- [Work instruction]
Every entry is to be returned as it stands, apart from the pictures.

+++ Input +++

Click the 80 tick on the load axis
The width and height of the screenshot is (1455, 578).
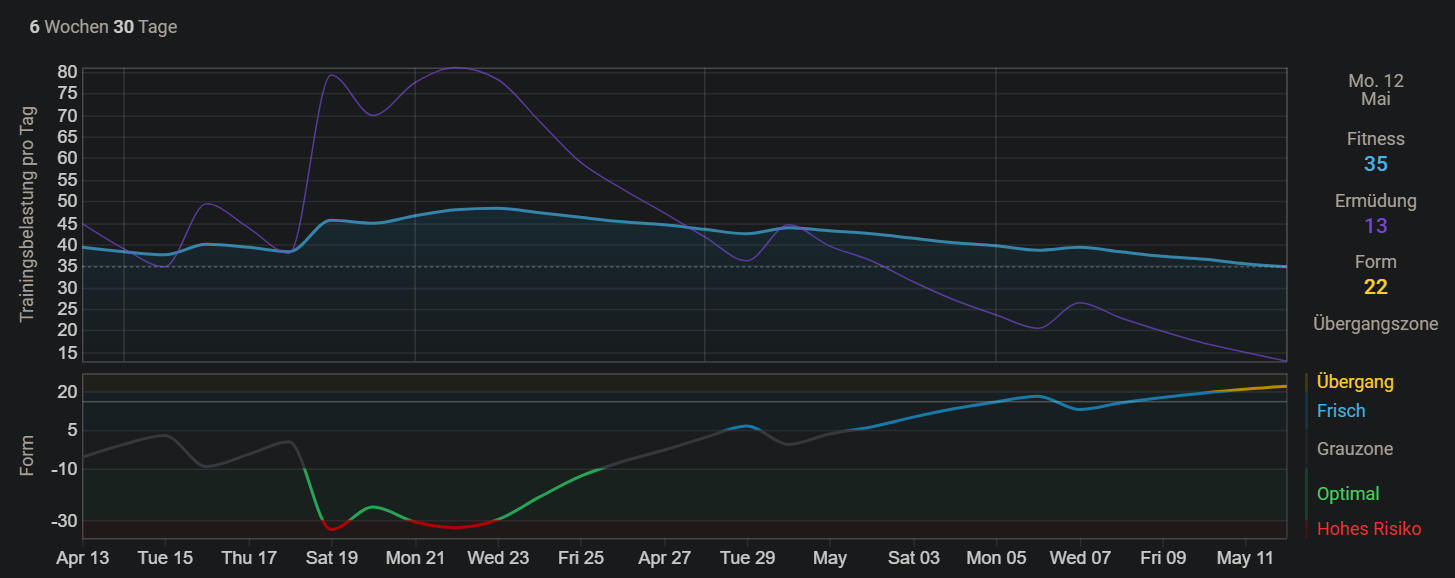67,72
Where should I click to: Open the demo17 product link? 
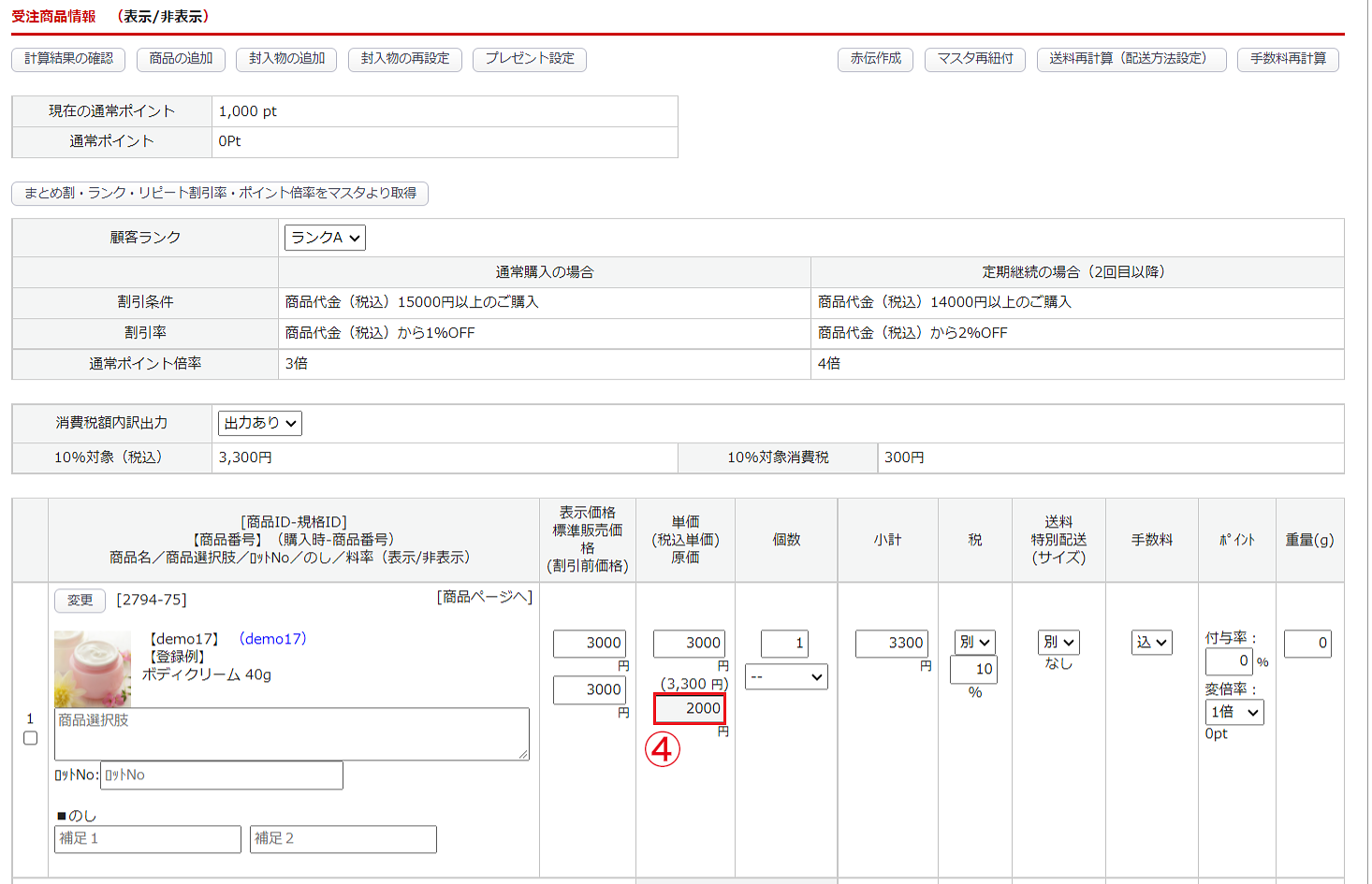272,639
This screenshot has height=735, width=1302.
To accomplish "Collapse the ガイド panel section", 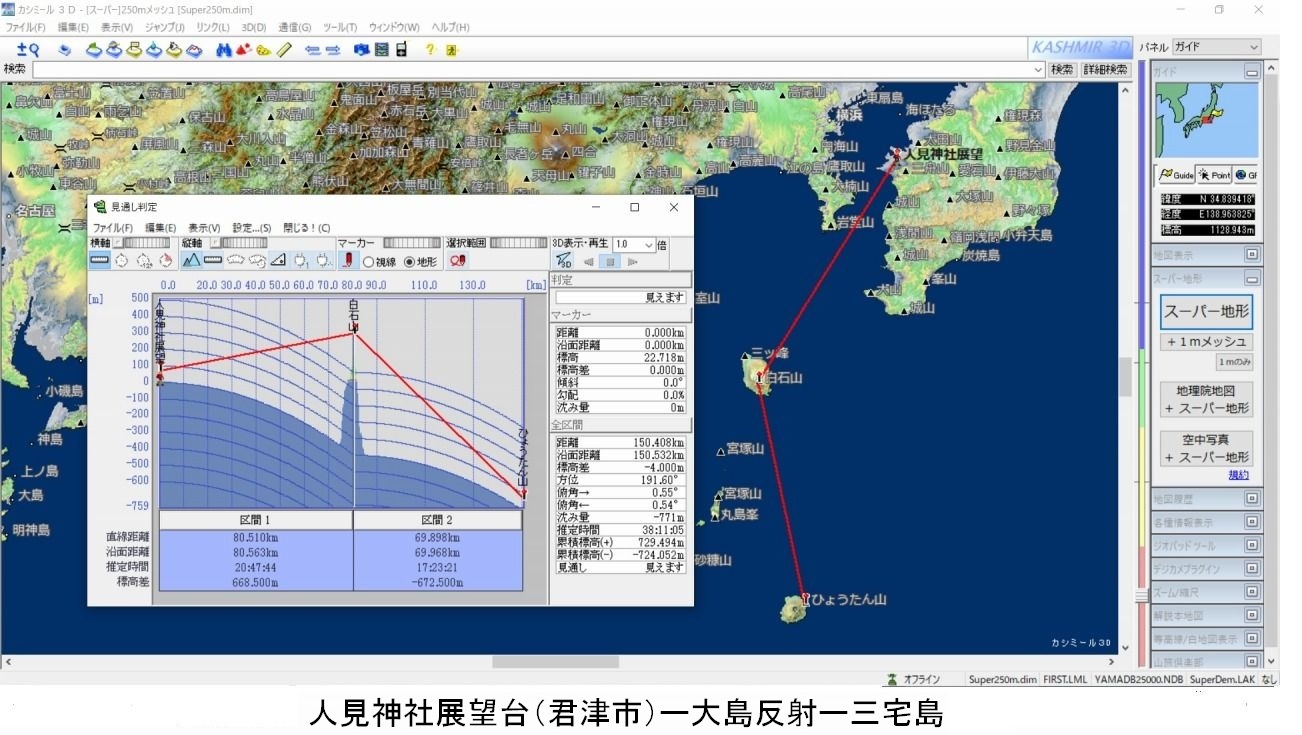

+++

- [Output for this task]
Click the 80 tick on the load axis
The width and height of the screenshot is (1455, 578).
67,72
Where should I click to: Open the demo17 product link? 
272,639
This screenshot has height=735, width=1302.
To accomplish "Collapse the ガイド panel section", 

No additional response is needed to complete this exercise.